Despite its high value, most customer data captured by contact centers is generally not shared outside the department, even though the information frequently surfaces business, procedural, operational, and systems issues throughout the organization. Although this data was overlooked in the past, this must change in the artificial intelligence (AI) era. Customer data collected in the contact center should be shared with other enterprise functions and business intelligence (BI) repositories to enhance the company’s bottom line and brand. 

The fuel or enabler for AI initiatives is data. In many cases, the larger the repository the better, particularly when the information is verticalized and targeted for a specific use, like data from a company’s contact center or customer service organization. Another important source of information for AI initiatives is the enterprise’s knowledge base or knowledge management system. This typically contains detailed information about their products, services, policies, and procedures. 

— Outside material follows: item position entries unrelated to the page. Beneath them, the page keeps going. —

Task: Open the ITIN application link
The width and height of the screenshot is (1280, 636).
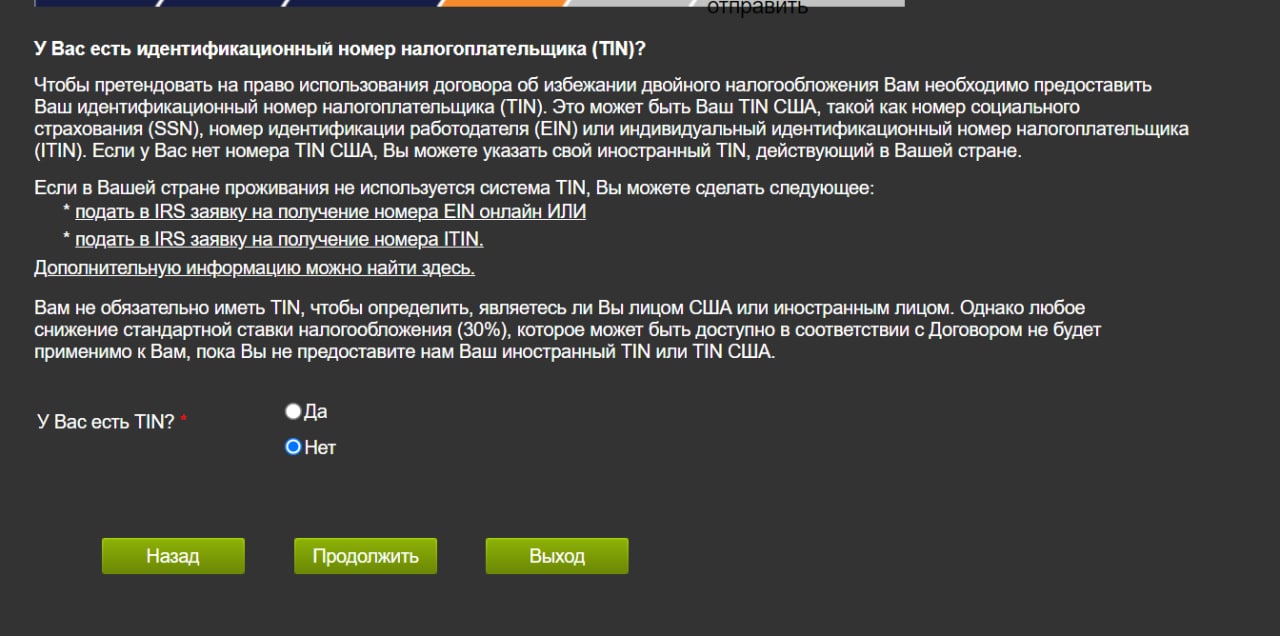Action: 279,239
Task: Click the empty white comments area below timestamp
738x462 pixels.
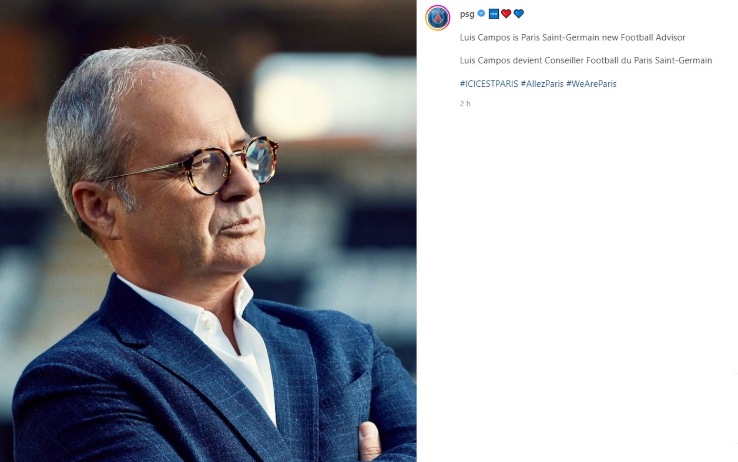Action: (577, 282)
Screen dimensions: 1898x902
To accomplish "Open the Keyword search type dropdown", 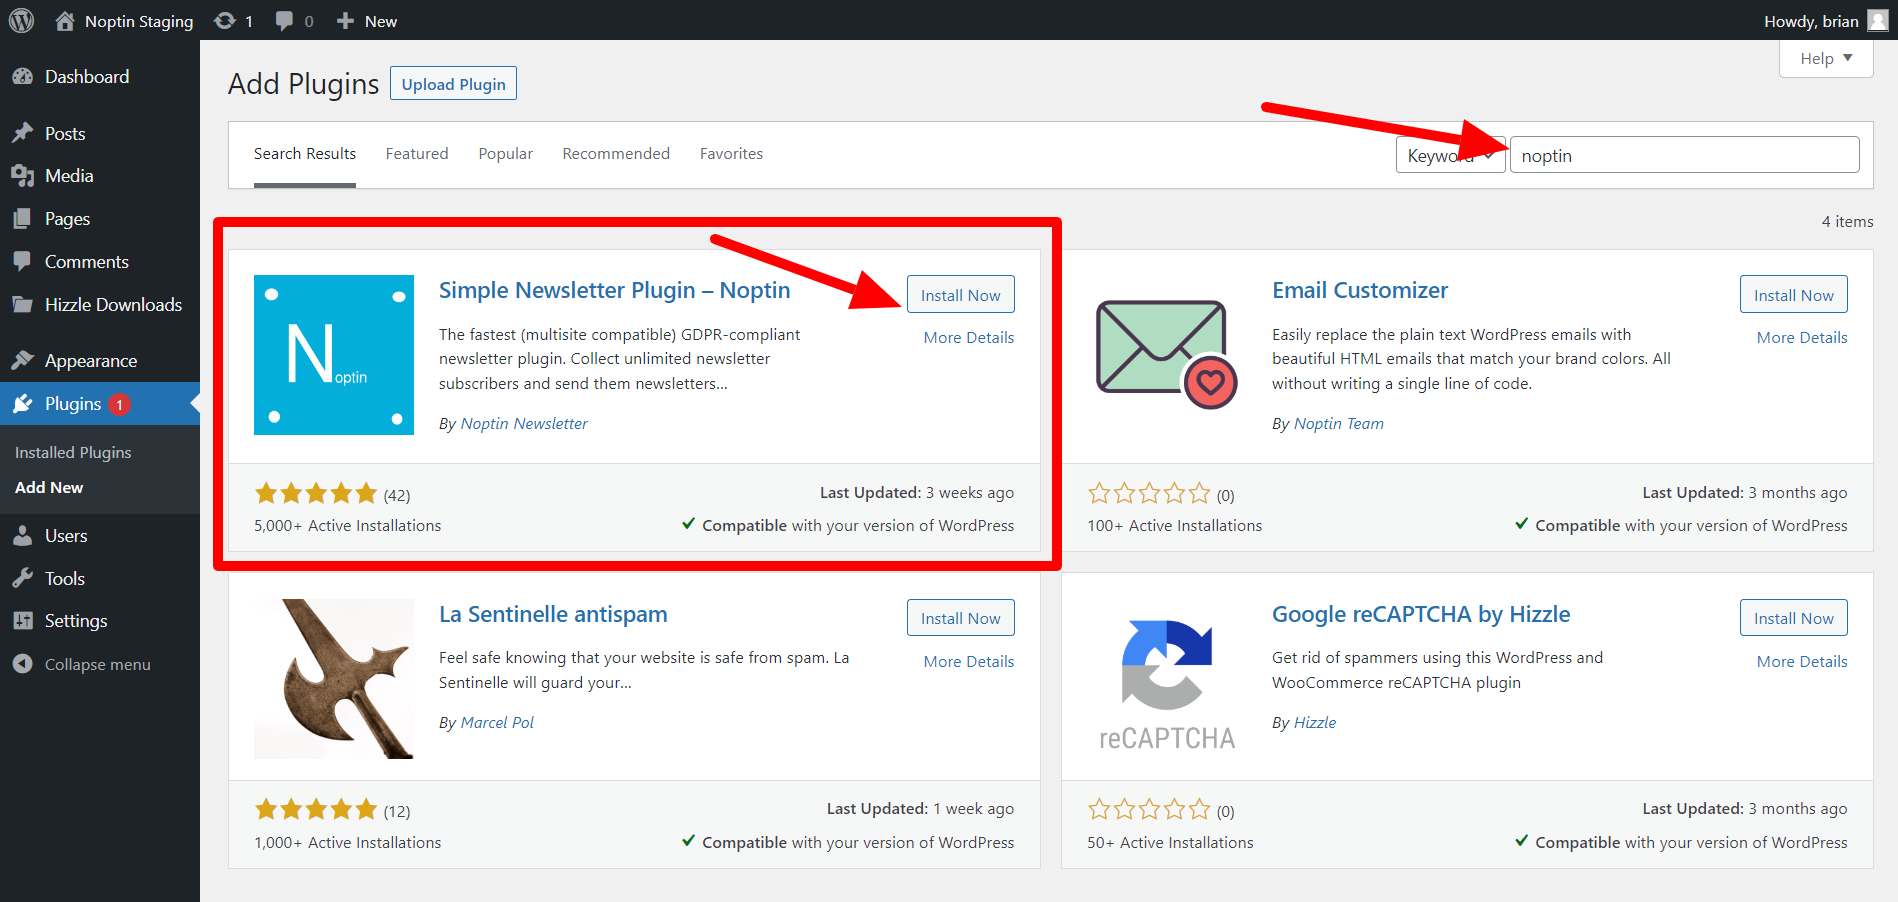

When it comes to generative AI-based solutions, the underlying training data leveraged by the applications is essential for their success. Generative AI technologies utilized in contact center solutions are primarily trained using large language models (LLMs), which can contain generic training data (public LLMs), be specific to an industry or company (private LLMs), or have a combination of both. Initially, public LLMs were leveraged almost exclusively, including various iterations of OpenAI’s Generative Pre-trained Transformers (GPT-3, GPT-3.5, GPT-4), Google’s PaLM, Anthropic’s Claude, Meta’s Llama 2, Cohere, Hugging Face, and others. Today, a growing number of contact center/customer service software vendors are building customized private models trained on contact center/customer service data because their clients are showing a strong preference for domain-specific and/or verticalized LLMs. Vendors are also: fine-tuning public models with their own data to improve accuracy; supporting the simultaneous use of multiple LLMs; or leveraging different ones based on use case. In addition, some enterprises are beginning to create proprietary LLMs for complete control of the data leveraged in their organizations by generative AI technologies. Since generative AI creates its original content based on the training data provided, it’s imperative that any LLM used, public or private, contains targeted, tagged, curated, and maintained information appropriate for the task at hand. It must also have effective guardrails to avoid hallucinations. The bottom line is that companies need to figure out how to share structured and unstructured customer data captured by the contact center, as well as information contained in their KM solution, with other departments to deliver additional benefits enterprise-wide.